World Of Warcraft Loses Millions Of Subscribers; How Few Can It Survive On?

A screenshot from the "World of Warcraft: Warlords of Draenor" expansion pack.
A screenshot from the "World of Warcraft: Warlords of Draenor" expansion pack. Blizzard

World of Warcraft subscriber numbers just keep on dropping, and I’ve gotten to wondering: How low can the game go? How long can Blizzard keep hemorrhaging millions of subscribers before the game hits a breaking point and either has to go free-to-play or down under all together? Mind you, this is totally rhetorical for now: There is such a point, but it’s around 5 million subscribers from here. Blizzard currently has 5.6 million subscribers for World of Warcraft.

World Of Warcraft Subscribers: How Few Can It Live On?

World of Warcraft has lost 44 percent of its subscribers since the beginning of 2015. For the mathematically challenged, that’s almost half. According to Fortune, those 5.6 million subscribers represent the smallest subscriber base for the MMO since 2006. And that’s not surprising: The game has been on a long, slow decline for years, and that’s finally reflecting in the subscriber base.

World of Warcraft is more than ten years old, and it shows. Can you really imagine new players getting into WoW now? High-schoolers, middle-schoolers? No, I don’t think so: It’s an aging game with a player base firmly in the millennial territory. The millions playing now are mostly the same millions who were playing five years ago… minus a few million who got bored of it, ran out of free time, or simply moved on to other interests (Notice I’m not saying they “grew out of it,” since games aren’t really age-based anymore. But people change and move on).
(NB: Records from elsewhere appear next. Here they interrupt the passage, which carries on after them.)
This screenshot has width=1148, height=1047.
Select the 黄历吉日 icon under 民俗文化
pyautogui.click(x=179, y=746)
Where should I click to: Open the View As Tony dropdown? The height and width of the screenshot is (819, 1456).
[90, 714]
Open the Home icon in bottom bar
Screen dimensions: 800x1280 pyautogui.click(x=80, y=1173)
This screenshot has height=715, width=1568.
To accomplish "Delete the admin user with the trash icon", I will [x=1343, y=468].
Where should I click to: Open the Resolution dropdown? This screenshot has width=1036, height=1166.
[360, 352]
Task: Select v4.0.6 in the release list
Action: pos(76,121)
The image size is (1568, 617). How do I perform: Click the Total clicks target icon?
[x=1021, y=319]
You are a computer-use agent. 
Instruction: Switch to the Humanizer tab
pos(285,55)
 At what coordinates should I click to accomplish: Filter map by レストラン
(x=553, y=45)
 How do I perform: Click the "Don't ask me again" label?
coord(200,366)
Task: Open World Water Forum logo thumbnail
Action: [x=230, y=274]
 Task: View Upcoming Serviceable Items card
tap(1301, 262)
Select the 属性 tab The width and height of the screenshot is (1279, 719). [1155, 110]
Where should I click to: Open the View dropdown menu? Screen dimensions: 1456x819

There’s no way World of Warcraft can ever return to sustained growth. Sure, its subscriber base will leap by a few million whenever a new expansion comes out. Sure, if it ever goes free-to-play, tons and tons of people will give it a try or come back—although, of course, you can play parts of the game for free now anyway. The number of subscribers will continue to decrease.

But the truth is, World of Warcraft isn’t in any imminent trouble. It’s the largest traditional MMO by a huge margin. When The Old Republic launched, Bioware crowed about hitting one million subscribers so quickly… and the game didn’t stay above that number for long. Elder Scrolls Online had around 1.2 million before going free-to-play. So WoW still has dramatically more subscribers than its competitors, and it’s hugely profitable—although not as lucrative as League of Legends or some of its ilk.

Soon enough, Blizzard’s other games—Hearthstone, but mostly Heroes of the Storm—will surpass World of Warcraft on the balance sheet, and maybe on the priority list. But WoW is classic legacy software. It’s the Windows XP of games—you don’t just stop supporting it because much of the world has moved on. You can’t. Too many people still use it. WoW is going to be around for years, and it’ll probably, possibly, go partially free-to-play eventually. But as long as it’s got at least a million subscribers, Blizzard’s darling should be just fine.